ACTIVITY -> Transcribe exactly, and only, the lines from the one containing "Task: Click the 'decoder fmt : na12' line" through the end of the entries below, leaving the pictures out.

DATA FOR REVIEW ->
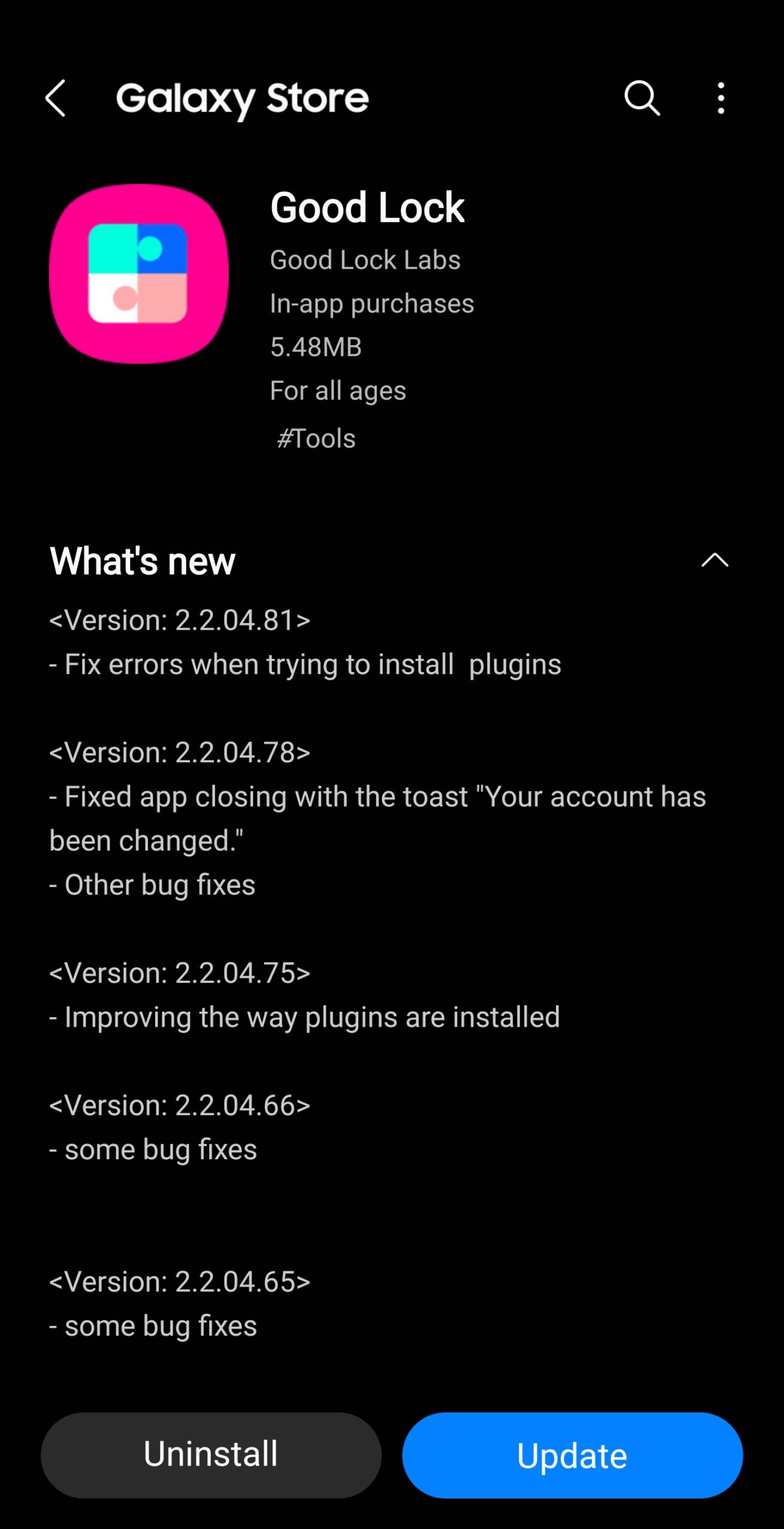Tap the For all ages rating
Viewport: 784px width, 1529px height.
[x=337, y=391]
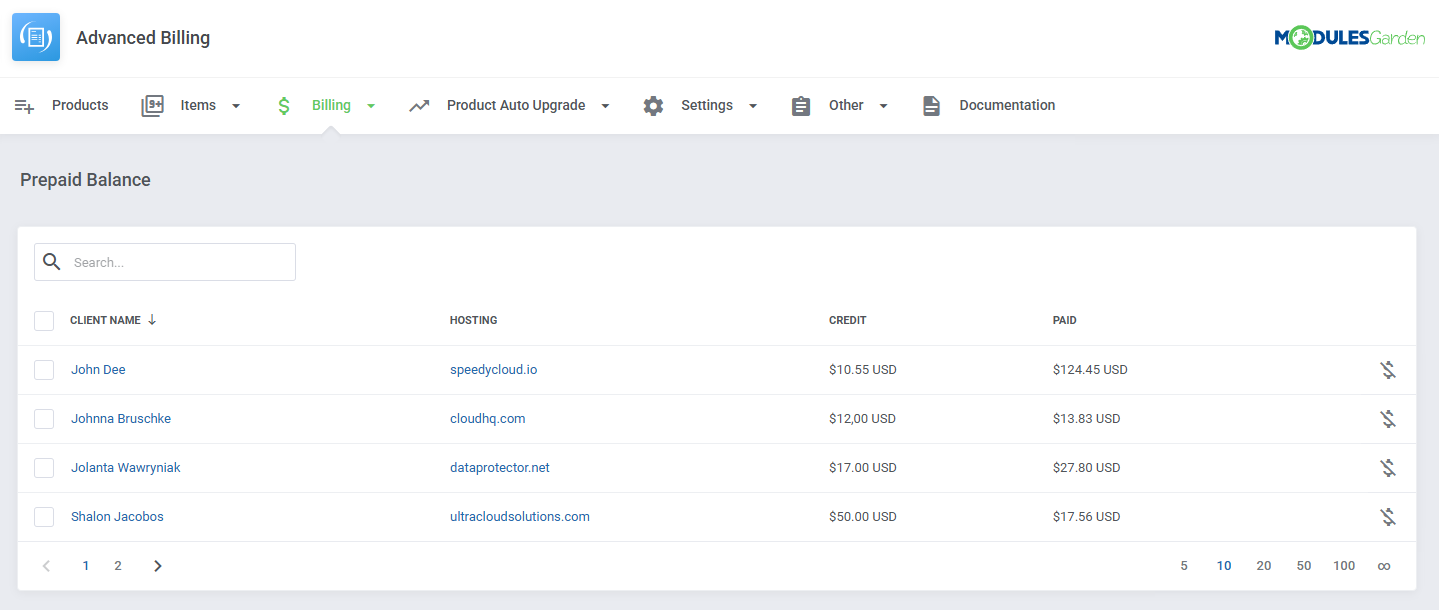Open the speedycloud.io hosting link
1439x610 pixels.
click(493, 369)

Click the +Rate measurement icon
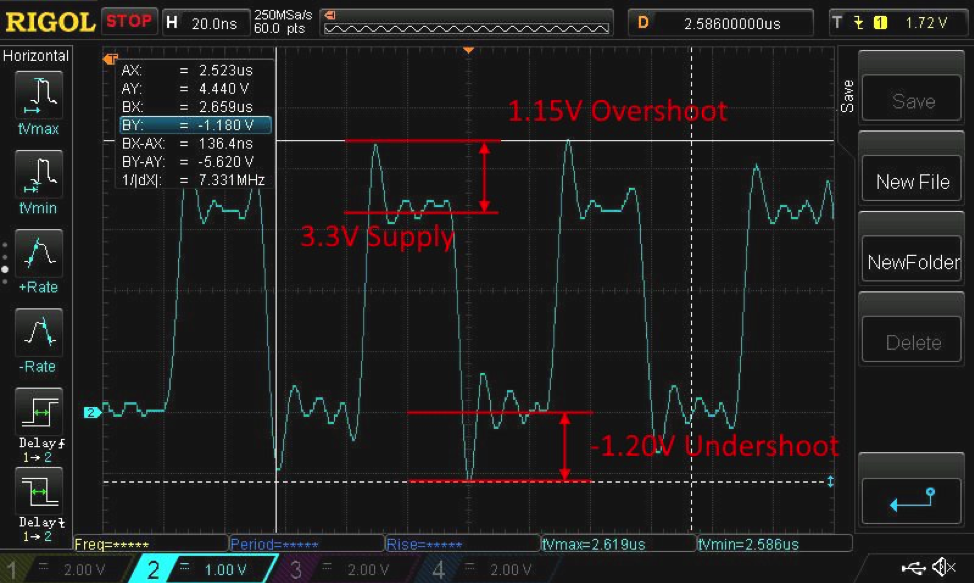[x=37, y=253]
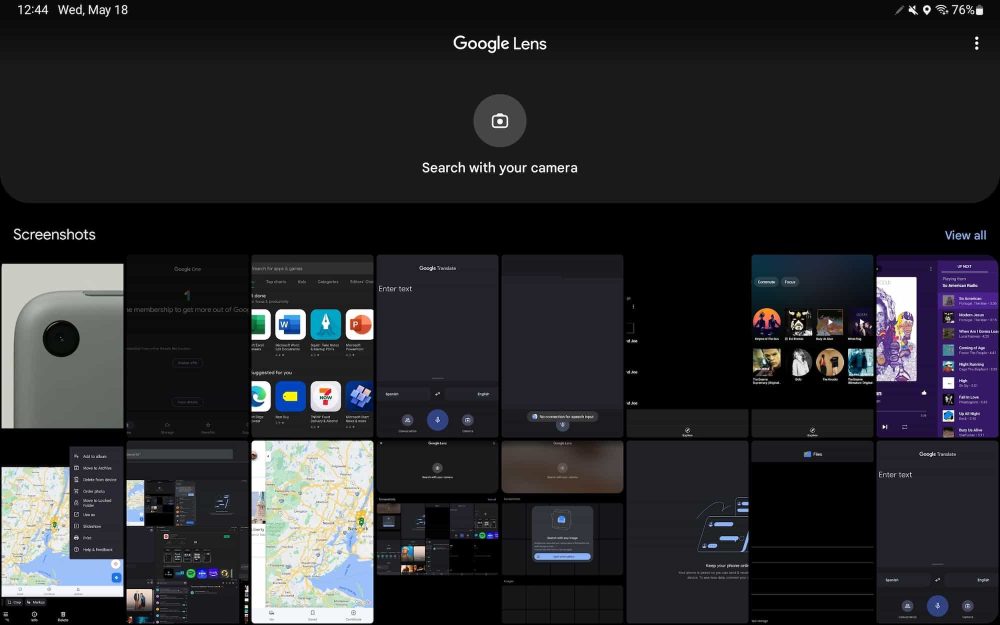This screenshot has height=625, width=1000.
Task: Click the View all link
Action: (x=965, y=235)
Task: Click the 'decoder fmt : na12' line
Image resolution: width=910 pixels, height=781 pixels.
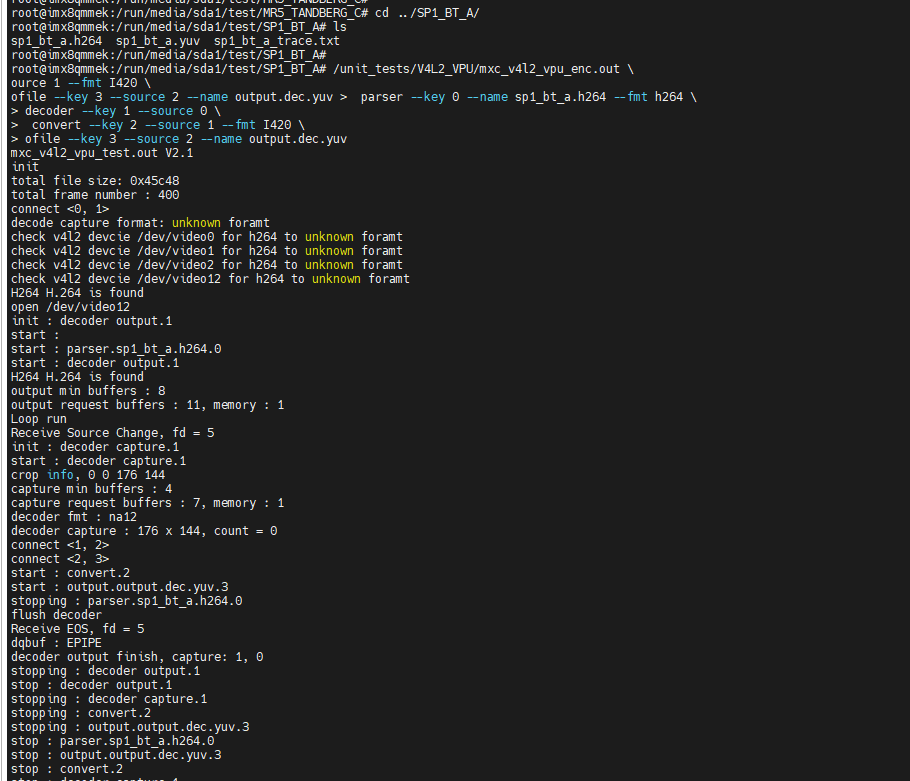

TASK ANSWER ->
Task: Click the 'decoder fmt : na12' line
Image resolution: width=910 pixels, height=781 pixels.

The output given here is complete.